Pixel coordinate grounding data:

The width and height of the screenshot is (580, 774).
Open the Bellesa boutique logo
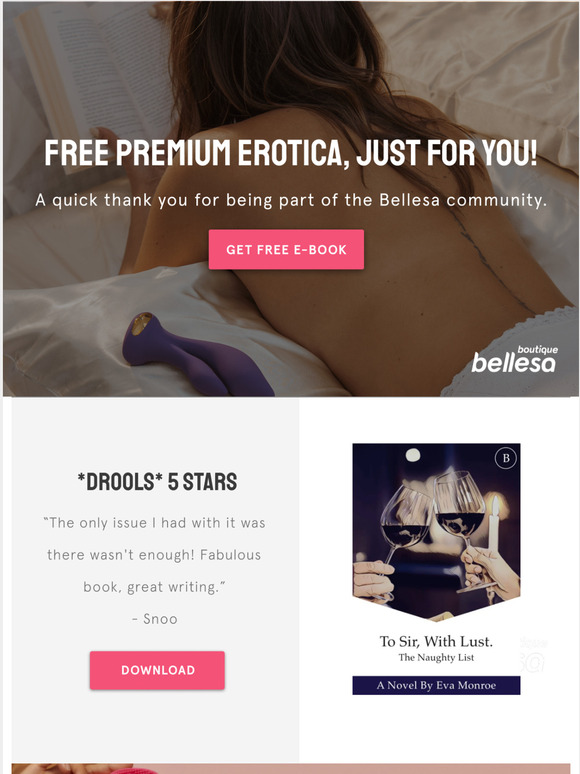click(x=514, y=359)
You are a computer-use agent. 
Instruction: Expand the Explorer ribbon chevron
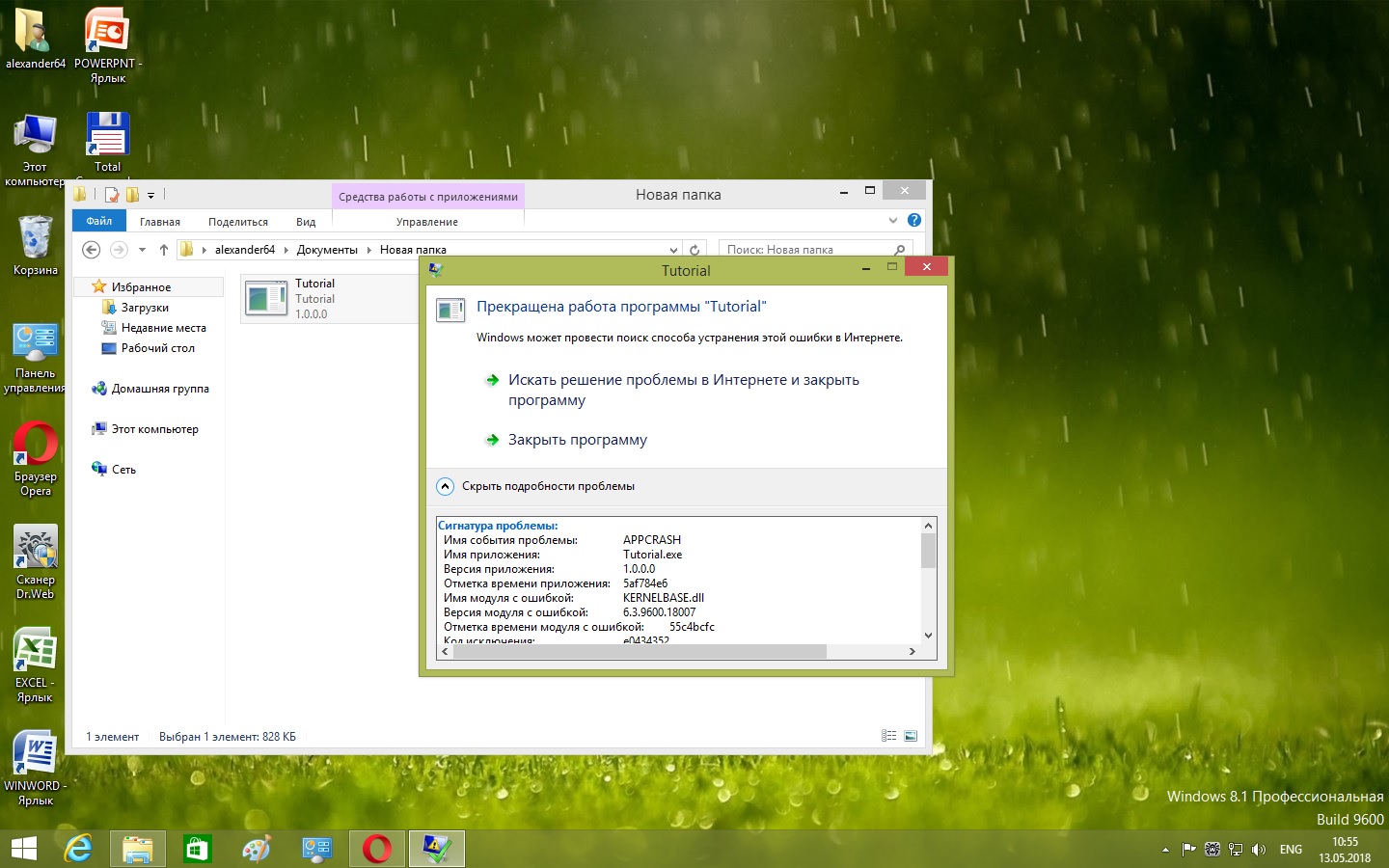[892, 221]
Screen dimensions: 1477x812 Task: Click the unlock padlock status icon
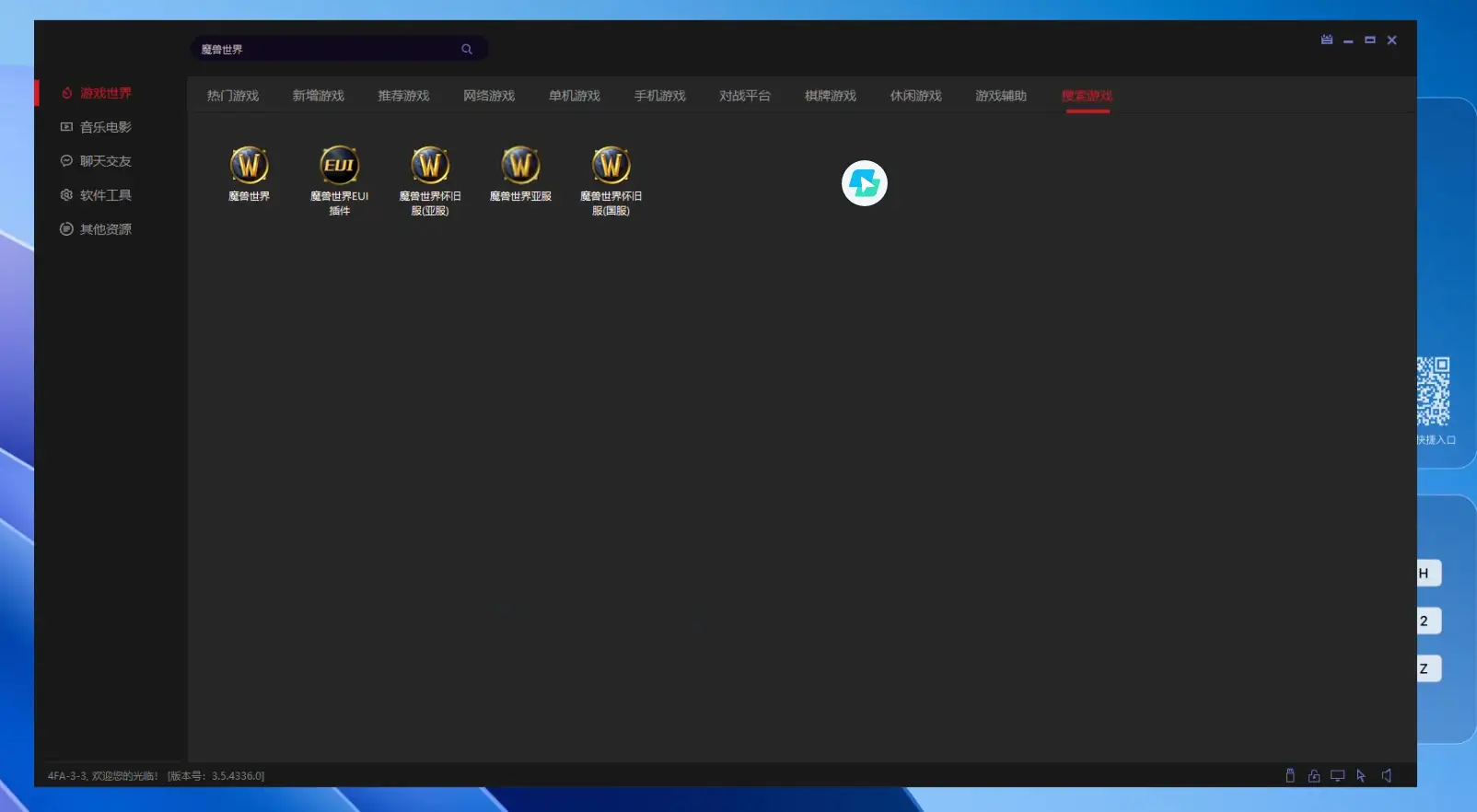tap(1314, 776)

• [WHAT NEEDS TO BE DONE]:
Once the line containing "Instruction: Expand the" is found, copy it and each line after it through the end of the entries above exactly; nothing else, and no pictures.

• [RESULT OF THIS TASK]:
Instruction: Expand the Explorer ribbon chevron
[892, 221]
Screen dimensions: 1477x812 Task: Click the unlock padlock status icon
tap(1314, 776)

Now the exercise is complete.